Exercise goal>
Starting at the line with "Viewport: 703px width, 498px" and ending at the line with "Mute the Football Sports Opener track", write those lines out again with "Uncheck" changed to "Select" and everything else left as it is.

Data to use>
◆ ◆ ◆ ◆

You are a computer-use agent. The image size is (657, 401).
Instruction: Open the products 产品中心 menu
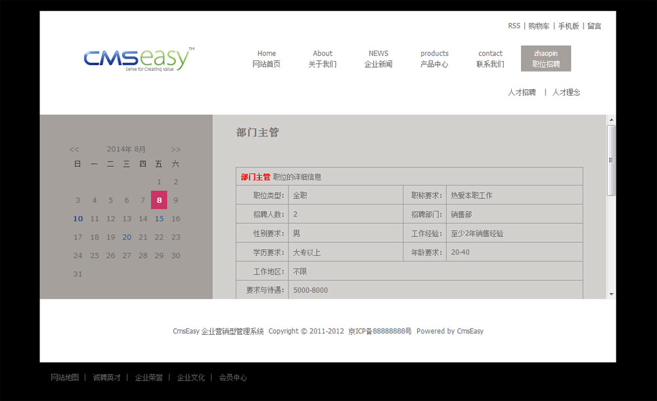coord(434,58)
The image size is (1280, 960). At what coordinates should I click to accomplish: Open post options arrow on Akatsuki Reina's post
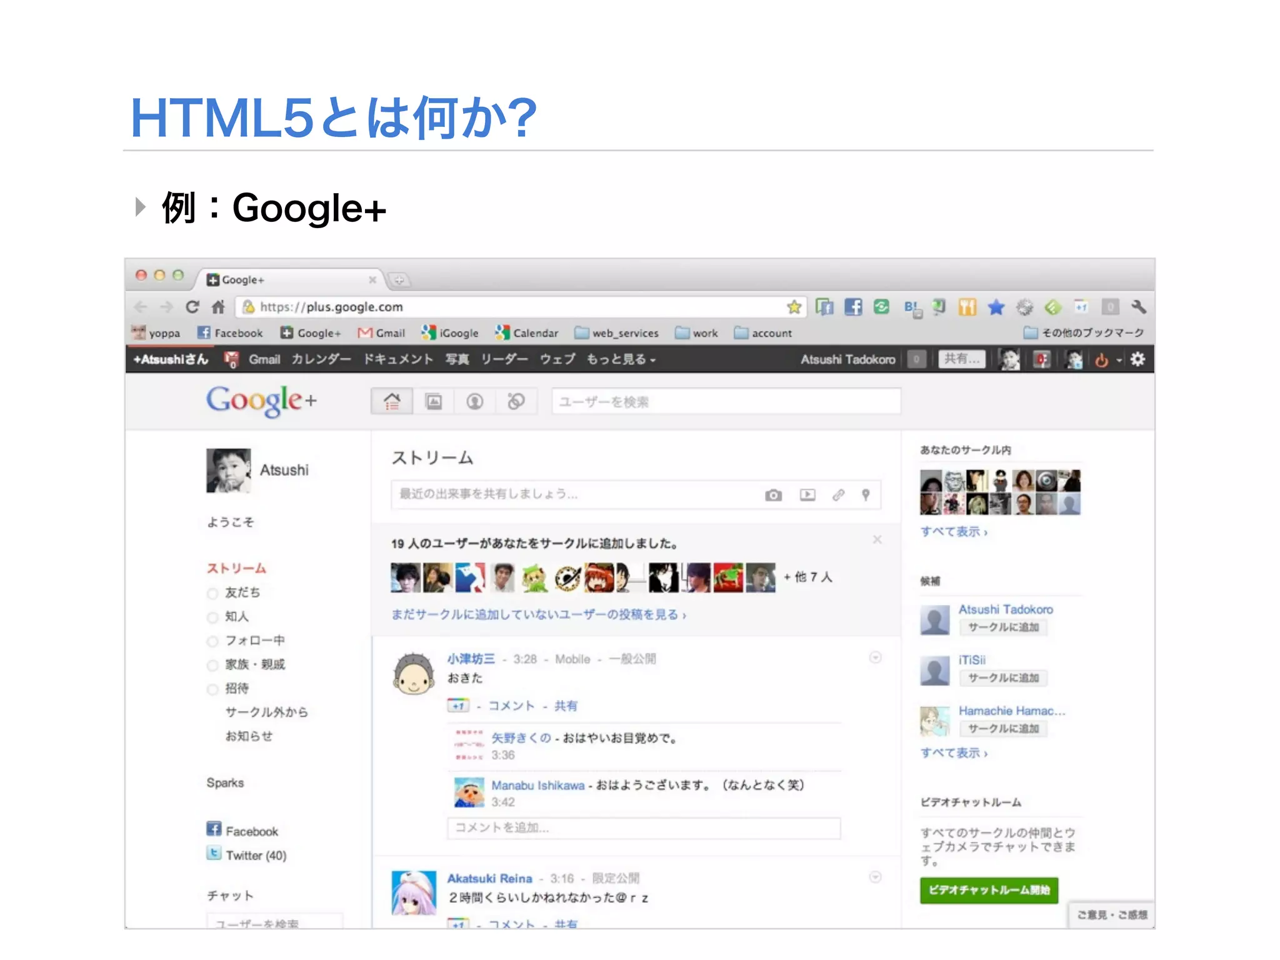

◆ ◆ ◆ ◆

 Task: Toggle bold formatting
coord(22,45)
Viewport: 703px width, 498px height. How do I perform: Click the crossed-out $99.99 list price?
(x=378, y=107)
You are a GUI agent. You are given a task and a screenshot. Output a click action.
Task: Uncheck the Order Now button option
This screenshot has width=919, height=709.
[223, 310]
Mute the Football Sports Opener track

◆ ◆ ◆ ◆

Complete answer>
Viewport: 703px width, 498px height. How do I perform: Click the crossed-out $99.99 list price?
(x=378, y=107)
You are a GUI agent. You are given a task and a screenshot. Output a click action.
Task: Select the Order Now button option
This screenshot has width=919, height=709.
[223, 310]
Mute the Football Sports Opener track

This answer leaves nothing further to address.